» Extract provided
This is not one of the hardbacks as you can tell. This is a freebie I picked up as part of a set that someone was giving away on one of those facebook giveaway pages.

It might be short but it's taken me a couple of days to read it.  Not because it's a struggle to read, but because the prose is so good it demands to be savoured. 

I don't remember OMAM being written as poetically as this, which is probably a good thing.  Age 14 me would probably have hated it. Age 21 and a bit me finds it a great pleasure to read.

The story is based on an old Mexican folk tale about a man who finds a giant pearl. However, far from being the thing that changes his life for the better, it does the complete oppposite.

I genuinely felt angry at the side characters for taking advantage of, or trying to take advantage of, poor Kino, the man who found the Pearl of the World. For a work this short, the town and its people are amazingly well drawn. Kino is beautifully realised as a character with all his hopes and dreams for what this amazing gift from nature will get him.

The prose is as close to pure poetry as it gets. The ending is true tragedy. 

This is a great little book and I will have to pull down one of his others sooner rather than later.


Sunday, 28 March 2021

Number 27 - A Basketful of Heads - Joe Hill /Leomacs/Dave Stewart

 

More Joe Hill graphic novel goodness.

This is as mad as a box of frogs and is easily as good as (if entirely different to) anything in the Locke and Key series.

» Requirements
A – According to the review, what is the story based on?
B – Copy out the review word for word, from "This is not" to "pleasure to read.".

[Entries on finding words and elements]
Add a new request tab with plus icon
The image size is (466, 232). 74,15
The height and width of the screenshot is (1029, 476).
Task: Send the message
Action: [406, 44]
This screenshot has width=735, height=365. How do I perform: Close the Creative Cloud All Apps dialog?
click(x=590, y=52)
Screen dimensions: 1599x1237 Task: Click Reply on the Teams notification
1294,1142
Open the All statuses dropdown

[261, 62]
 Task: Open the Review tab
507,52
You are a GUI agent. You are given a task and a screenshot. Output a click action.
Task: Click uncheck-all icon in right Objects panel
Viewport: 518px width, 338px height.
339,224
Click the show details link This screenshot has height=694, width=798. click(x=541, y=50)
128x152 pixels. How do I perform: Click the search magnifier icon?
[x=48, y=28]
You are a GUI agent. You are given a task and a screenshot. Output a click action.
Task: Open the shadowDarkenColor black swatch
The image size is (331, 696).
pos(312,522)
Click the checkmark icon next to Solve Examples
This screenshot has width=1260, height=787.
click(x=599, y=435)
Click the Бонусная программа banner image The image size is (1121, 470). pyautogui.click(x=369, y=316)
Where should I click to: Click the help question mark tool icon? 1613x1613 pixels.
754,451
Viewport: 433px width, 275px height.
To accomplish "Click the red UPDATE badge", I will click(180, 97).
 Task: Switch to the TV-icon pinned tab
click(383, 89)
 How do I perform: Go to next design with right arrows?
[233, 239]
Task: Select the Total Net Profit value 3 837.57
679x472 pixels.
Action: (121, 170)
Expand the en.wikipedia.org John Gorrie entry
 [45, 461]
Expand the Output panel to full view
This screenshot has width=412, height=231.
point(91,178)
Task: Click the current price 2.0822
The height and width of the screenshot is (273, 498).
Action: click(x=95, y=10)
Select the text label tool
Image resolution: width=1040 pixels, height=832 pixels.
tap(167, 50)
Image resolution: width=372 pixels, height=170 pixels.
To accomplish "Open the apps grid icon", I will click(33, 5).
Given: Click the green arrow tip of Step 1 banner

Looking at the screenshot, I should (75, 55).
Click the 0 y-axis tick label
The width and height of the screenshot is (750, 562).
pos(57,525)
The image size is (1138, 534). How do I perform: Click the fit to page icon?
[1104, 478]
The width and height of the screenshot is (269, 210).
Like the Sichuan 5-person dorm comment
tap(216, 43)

» Results
A – An old Mexican folk tale about a man who finds a giant pearl.

B –
This is not one of the hardbacks as you can tell. This is a freebie I picked up as part of a set that someone was giving away on one of those facebook giveaway pages.

It might be short but it's taken me a couple of days to read it.  Not because it's a struggle to read, but because the prose is so good it demands to be savoured. 

I don't remember OMAM being written as poetically as this, which is probably a good thing.  Age 14 me would probably have hated it. Age 21 and a bit me finds it a great pleasure to read.